Part of Advances in Neural Information Processing Systems 35 (NeurIPS 2022) Main Conference Track
Gaurav Manek, J. Zico Kolter
Temporal Difference (TD) learning is ubiquitous in reinforcement learning, where it is often combined with off-policy sampling and function approximation. Unfortunately learning with this combination (known as the deadly triad), exhibits instability and unbounded error. To account for this, modern Reinforcement Learning methods often implicitly (or sometimes explicitly) assume that regularization is sufficient to mitigate the problem in practice; indeed, the standard deadly triad examples from the literature can be ``fixed'' via proper regularization.
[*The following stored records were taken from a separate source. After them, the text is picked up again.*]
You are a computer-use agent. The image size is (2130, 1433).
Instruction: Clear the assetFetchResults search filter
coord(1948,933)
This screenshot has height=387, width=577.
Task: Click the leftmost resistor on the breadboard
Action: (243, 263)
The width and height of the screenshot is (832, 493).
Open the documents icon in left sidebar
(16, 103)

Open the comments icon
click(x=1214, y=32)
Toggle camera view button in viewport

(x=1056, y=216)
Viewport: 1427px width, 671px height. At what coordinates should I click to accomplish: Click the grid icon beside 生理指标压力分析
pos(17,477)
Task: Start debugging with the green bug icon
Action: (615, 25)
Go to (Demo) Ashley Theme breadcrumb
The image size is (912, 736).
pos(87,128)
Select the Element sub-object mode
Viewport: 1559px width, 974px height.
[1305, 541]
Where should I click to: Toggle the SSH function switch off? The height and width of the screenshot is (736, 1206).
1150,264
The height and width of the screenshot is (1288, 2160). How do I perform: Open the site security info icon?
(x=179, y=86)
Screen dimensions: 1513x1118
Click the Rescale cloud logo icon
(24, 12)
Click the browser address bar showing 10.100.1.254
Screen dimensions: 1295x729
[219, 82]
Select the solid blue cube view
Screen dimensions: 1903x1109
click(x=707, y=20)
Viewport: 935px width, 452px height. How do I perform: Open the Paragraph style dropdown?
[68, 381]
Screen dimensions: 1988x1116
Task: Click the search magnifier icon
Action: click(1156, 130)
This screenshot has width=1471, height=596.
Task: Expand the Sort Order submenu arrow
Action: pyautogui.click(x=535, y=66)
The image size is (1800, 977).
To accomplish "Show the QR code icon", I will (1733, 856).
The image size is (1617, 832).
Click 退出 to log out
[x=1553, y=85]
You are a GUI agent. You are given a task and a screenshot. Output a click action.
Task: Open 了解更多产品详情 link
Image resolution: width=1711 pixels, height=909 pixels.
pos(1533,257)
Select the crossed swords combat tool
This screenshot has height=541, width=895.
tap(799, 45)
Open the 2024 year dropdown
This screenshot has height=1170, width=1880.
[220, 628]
In this paper, we introduce a series of new counterexamples to show that the instability and unbounded error of TD methods is not solved by regularization. We demonstrate that, in the off-policy setting with linear function approximation, TD methods can fail to learn a non-trivial value function under any amount of regularization; we further show that regularization can induce divergence under common conditions; and we show that one of the most promising methods to mitigate this divergence (Emphatic TD algorithms) may also diverge under regularization. We further demonstrate such divergence when using neural networks as function approximators. Thus, we argue that the role of regularization in TD methods needs to be reconsidered, given that it is insufficient to prevent divergence and may itself introduce instability. There needs to be much more care in the practical and theoretical application of regularization to Reinforcement Learning methods.